__EXCERPTED PASSAGE__.
= = = = = = =

I am not willing to work on this anymore. As I said, I'm tired and drained of energy. So, please advise me from your personal experience with divorce, what may work best to make this a smooth transitiion. I am too tired to fight. I just want this burden to be gone. Please advise and thank you in advance!!


----------



## cosmicblu

Hello, Im in the same situation as well. Ive not found my answers either. Still waiting on more replies to mine below. my situation has periods of physical abuse as well though that adds to my reasons. even though he insists hes done with that, I feel it is too late for me and my feelings. Told him Im not in love with him anymore but during our most recent convo ive all but taken that back mostly because he was sitting there crying about all that he was loosing. Because I do love that man... but I just dont see him the same, have grown apart but keeping up the outward showing of emotions, but every time i do they way i really feel is in the back of my mind. I feel the same as you though, relief when he has to work like today on a saturday, or when he has to work later at nite. But anxious when hes here like i cant really relax. some of those things are also because of his temper and how easily he can snap about dumb things around here. I hope for quick answers for both of us! and your certainly not alone


----------



## golfergirl

cosmicblu said:


> Hello, Im in the same situation as well. Ive not found my answers either. Still waiting on more replies to mine below. my situation has periods of physical abuse as well though that adds to my reasons. even though he insists hes done with that, I feel it is too late for me and my feelings. Told him Im not in love with him anymore but during our most recent convo ive all but taken that back mostly because he was sitting there crying about all that he was loosing. Because I do love that man... but I just dont see him the same, have grown apart but keeping up the outward showing of emotions, but every time i do they way i really feel is in the back of my mind. I feel the same as you though, relief when he has to work like today on a saturday, or when he has to work later at nite. But anxious when hes here like i cant really relax. some of those things are also because of his temper and how easily he can snap about dumb things around here. I hope for quick answers for both of us! and your certainly not alone


Not an answer for you, but I know the feeling of enjoying time they are away. I describe it like being able to take a full deep breath. I feel like I shallow breathe when he's around. And I feel guilt. I'm doing the happy dance when he's gone and he's in tears when he leaves on business. Why do these crappy releationships bring them such 'happiness' for them and crap for us?

= = = = = = =

__INFORMATION SUPPLIED__.
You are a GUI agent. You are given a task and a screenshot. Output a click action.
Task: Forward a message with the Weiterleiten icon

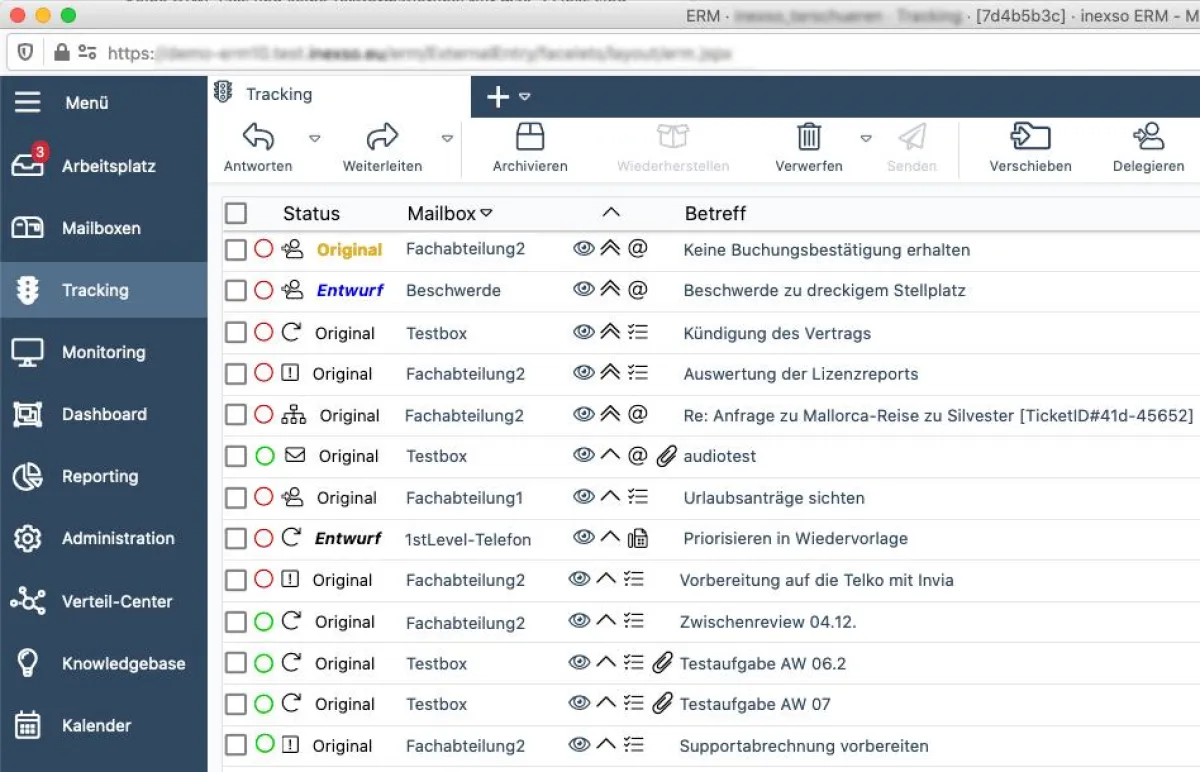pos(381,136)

= = = = = = =

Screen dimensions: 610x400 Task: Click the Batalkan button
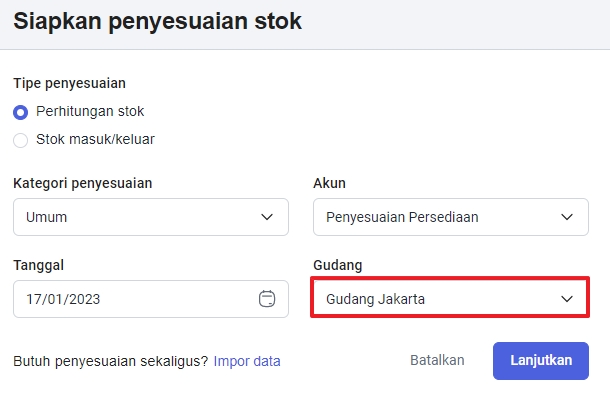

= = = = = = =

__SET TASK 1__.
Answer these about the forum thread, one per line, marked (a), (b), (c).
(a) In the opening post, what does the writer say they are too tired to do?
(b) On what day of the week does cosmicblu say he is working "today"?
(c) What does golfergirl liken the time apart to being able to take?
__SET TASK 2__. In the forum thread, switch "happy dance" to "victory lap" in the passage that begins at the words "Not an answer" and stops after "crap for us?", and write out that passage.

__FULL ANSWER 1__.
(a) Fight.
(b) Saturday.
(c) A full deep breath.

__FULL ANSWER 2__.
Not an answer for you, but I know the feeling of enjoying time they are away. I describe it like being able to take a full deep breath. I feel like I shallow breathe when he's around. And I feel guilt. I'm doing the victory lap when he's gone and he's in tears when he leaves on business. Why do these crappy releationships bring them such 'happiness' for them and crap for us?